→ **What you will do**
Reproduce the data below verbatim, starting at the line that contains "Open the 2022/05/18" and ending with the line that contains "pos(118,426)".

→ **Extracted material**
----------------------------------------

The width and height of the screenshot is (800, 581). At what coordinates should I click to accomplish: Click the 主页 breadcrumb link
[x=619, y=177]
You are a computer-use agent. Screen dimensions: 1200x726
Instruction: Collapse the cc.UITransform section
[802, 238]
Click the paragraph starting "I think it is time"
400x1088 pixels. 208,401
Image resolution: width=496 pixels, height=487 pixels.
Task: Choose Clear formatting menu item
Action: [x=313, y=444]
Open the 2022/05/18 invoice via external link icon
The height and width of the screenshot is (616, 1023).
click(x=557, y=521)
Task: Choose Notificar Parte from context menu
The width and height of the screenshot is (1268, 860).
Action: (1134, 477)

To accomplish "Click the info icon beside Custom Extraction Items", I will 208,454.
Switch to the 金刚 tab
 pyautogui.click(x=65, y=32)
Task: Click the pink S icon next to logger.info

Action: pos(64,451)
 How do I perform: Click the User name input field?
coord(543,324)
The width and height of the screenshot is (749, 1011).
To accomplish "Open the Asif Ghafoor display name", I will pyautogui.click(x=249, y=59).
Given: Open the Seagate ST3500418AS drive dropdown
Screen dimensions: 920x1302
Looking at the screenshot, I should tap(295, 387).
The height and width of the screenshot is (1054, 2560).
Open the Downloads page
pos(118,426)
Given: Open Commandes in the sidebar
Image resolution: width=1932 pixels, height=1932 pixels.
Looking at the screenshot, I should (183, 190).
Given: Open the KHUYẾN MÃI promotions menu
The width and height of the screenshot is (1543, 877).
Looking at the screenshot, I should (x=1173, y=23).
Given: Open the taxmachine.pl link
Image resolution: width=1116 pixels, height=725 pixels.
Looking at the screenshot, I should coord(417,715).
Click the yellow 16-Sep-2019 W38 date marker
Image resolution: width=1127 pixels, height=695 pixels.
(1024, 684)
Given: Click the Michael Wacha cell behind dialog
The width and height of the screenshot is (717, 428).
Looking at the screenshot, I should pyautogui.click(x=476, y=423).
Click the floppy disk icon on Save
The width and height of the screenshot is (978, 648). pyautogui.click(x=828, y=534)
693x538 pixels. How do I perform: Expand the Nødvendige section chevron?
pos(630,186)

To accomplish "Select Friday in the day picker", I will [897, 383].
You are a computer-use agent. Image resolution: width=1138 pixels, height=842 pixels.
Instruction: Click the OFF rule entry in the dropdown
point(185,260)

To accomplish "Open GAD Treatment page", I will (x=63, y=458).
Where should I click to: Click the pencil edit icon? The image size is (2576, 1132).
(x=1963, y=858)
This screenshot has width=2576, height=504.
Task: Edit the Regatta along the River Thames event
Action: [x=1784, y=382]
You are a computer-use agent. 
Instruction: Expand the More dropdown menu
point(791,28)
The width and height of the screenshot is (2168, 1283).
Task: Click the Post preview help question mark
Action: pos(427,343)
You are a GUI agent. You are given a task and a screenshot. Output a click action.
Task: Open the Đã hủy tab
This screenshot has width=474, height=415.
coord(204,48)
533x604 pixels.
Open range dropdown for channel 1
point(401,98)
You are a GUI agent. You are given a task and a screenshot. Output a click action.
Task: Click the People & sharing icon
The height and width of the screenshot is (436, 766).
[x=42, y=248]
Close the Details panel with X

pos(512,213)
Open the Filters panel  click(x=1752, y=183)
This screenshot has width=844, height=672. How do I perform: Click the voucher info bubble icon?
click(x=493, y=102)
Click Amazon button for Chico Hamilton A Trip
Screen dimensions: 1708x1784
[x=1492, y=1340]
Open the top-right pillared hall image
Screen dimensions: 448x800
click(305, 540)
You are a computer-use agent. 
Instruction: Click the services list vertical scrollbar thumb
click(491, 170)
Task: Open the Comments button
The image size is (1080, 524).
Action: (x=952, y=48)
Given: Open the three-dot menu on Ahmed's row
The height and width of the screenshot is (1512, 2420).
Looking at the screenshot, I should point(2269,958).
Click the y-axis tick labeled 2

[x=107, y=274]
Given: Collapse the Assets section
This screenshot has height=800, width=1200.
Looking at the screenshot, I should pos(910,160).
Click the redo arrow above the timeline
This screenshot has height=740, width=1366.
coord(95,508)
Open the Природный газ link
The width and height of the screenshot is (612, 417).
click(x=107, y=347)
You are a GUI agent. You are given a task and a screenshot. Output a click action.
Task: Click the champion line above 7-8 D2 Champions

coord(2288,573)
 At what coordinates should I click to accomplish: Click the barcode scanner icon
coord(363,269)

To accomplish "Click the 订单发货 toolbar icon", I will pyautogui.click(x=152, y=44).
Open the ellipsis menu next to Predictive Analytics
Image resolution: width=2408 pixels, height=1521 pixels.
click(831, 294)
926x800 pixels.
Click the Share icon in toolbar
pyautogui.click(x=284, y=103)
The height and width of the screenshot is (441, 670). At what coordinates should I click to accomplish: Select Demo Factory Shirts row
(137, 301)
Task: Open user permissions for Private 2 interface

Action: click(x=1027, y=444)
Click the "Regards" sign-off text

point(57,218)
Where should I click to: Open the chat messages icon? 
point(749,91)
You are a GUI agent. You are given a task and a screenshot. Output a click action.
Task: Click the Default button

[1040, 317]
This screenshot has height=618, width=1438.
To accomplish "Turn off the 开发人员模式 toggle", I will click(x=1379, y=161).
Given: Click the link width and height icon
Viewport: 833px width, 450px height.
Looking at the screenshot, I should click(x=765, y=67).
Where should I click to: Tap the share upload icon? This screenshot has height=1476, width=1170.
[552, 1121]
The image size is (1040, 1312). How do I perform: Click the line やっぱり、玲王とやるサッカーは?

----------------------------------------

→ **Written answer**
Open the 2022/05/18 invoice via external link icon
The height and width of the screenshot is (616, 1023).
click(x=557, y=521)
Task: Choose Notificar Parte from context menu
The width and height of the screenshot is (1268, 860).
Action: (1134, 477)

To accomplish "Click the info icon beside Custom Extraction Items", I will 208,454.
Switch to the 金刚 tab
 pyautogui.click(x=65, y=32)
Task: Click the pink S icon next to logger.info

Action: pos(64,451)
 How do I perform: Click the User name input field?
coord(543,324)
The width and height of the screenshot is (749, 1011).
To accomplish "Open the Asif Ghafoor display name", I will pyautogui.click(x=249, y=59).
Given: Open the Seagate ST3500418AS drive dropdown
Screen dimensions: 920x1302
Looking at the screenshot, I should tap(295, 387).
The height and width of the screenshot is (1054, 2560).
Open the Downloads page
pos(118,426)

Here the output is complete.